AND it's no secret the food plan/Rule/structure initially felt like freedom but any increase in Numbers/calories is not subject to implementation/ Rule is NO/ brainparts cannot accept YES.

consider: how proving a point and diving into dangerous places can initially appear to be proactive/health.

consider: how it also took a splinter of proactive/health, which was formerly unavailable, to process this point.

consider: this maladaptive approach used to clear one's throat before finding the voice.


Wednesday, March 14, 2007



this afternoon i packed up paws and drove him over to chuck's house. i was to only drop the cat off, but decided to hang around awhile and use the computer. a few people arrived to the door of a nearby unit and proceeded to conduct their business in a very loud manner-- it was obvious that one woman was a realtor. not only did i overhear her speak of the unit's foreclosure, but the moron also recited the combination for the hanging lock box as she spun the dial to access the key.

after their discursive conversation ended, i 'broke into' the condo to confirm the floor plan, its hardwood floors, and the general condition. the condo appears to have been completely renovated within the last year. it's not all wonderland though, as the balcony does overlook a parking lot, and the kitchen appliances may be new, but they are of standard quality.

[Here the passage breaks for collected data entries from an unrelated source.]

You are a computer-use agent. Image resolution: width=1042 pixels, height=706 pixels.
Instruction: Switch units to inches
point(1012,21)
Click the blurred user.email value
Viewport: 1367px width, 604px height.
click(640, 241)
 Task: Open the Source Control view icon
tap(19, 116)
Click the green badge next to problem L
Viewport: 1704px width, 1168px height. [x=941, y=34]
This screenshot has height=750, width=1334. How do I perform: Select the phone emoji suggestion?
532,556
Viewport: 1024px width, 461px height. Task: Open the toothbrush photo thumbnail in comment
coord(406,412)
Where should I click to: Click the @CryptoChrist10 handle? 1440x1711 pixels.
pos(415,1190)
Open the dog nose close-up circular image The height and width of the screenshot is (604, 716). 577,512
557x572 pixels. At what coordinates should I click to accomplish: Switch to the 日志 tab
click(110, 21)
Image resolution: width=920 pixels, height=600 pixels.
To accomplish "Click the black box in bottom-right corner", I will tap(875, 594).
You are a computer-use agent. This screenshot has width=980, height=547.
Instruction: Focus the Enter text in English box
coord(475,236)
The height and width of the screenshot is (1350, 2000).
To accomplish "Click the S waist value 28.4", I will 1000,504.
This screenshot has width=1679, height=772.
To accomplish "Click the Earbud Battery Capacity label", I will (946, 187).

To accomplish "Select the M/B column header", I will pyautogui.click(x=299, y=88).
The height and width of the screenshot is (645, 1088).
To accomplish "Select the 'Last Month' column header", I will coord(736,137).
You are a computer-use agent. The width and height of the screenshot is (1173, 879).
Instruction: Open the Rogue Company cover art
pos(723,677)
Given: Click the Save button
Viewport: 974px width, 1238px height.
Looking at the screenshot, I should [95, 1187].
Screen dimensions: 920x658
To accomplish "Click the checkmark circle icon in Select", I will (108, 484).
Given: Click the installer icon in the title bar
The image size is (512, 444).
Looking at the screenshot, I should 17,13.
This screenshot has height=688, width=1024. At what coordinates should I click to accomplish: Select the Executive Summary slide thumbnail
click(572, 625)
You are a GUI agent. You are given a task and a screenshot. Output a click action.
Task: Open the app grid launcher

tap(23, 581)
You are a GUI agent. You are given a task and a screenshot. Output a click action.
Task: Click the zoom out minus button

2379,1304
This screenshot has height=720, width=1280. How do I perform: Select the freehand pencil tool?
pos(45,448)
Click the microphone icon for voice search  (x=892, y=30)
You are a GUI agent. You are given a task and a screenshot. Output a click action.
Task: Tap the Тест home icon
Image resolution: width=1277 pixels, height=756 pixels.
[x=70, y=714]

documents found in the kitchen states the bank wants [under $200K].
i have confirmed that identical units have recently sold for $420,000.

consider:
- as foreclosure deals go in los angeles, this is as good as it gets.
- the owner only owed [under $200K] but then lost the property?!
- huge equity + couldn't get bailed out = grossly overspent?
- or perhaps the owner fell ill?
- this condo could easily rent out for $1500+/month.
- what's wrong with it?

hmm...

i returned paws to my house. the intention had been for him to stay with chuck while i attended an art reception in london, but why not kiss the excess? why fight it? why not trump my foreign weekend with the spontaneous purchase of another investment property?


[later:]
usually i feel an increase in ocd when involved in a 'large' transactions. it is not always limited to finances and could easily relate to a 'big change in daily life.'

i want to buy this condo and have no issue with admitting 'that i want it' or 'that the process of getting what i want is extremely easy.' only now have i noticed that those ritualistic ocd behaviors are unavailable to me tonight.


i don't know how to write about the situations which surround following a food plan. suddenly there is a safety attached to an unfamiliar domain. there is also a weirdness, disbelief, and subsequent chaos stemming from constantly trying to spectrum further and confirm that which does not exist.

i would like to mention three positive days out of five, which, if considering last year's total, is phenomenal, but i can't. the perspective of anorexia thrives and any implication of 'positive' remains a negative. exhausting metabolic processes are knocking me to sleep several hours each afternoon, but in regard to digestion, i am no more physically or mentally uncomfortable than normal. there should be a lot more to say about this process, but right now everything reflects back to a safe mental structure.

consider: daily caloric intake has yet to top 280-320...
consider: how fast i'll drop out when those numbers are increased?




it's finals week for the second term at caltech and i-- blaming an act of socialization during an otherwise quiet time -- now find myself owning a jpl "rocket school" tumbler. one side of this mug depicts a silly sketch of a rocket and states "fuel goes here, close cap tightly" but near, and referring to the moon, are the words "do not eat."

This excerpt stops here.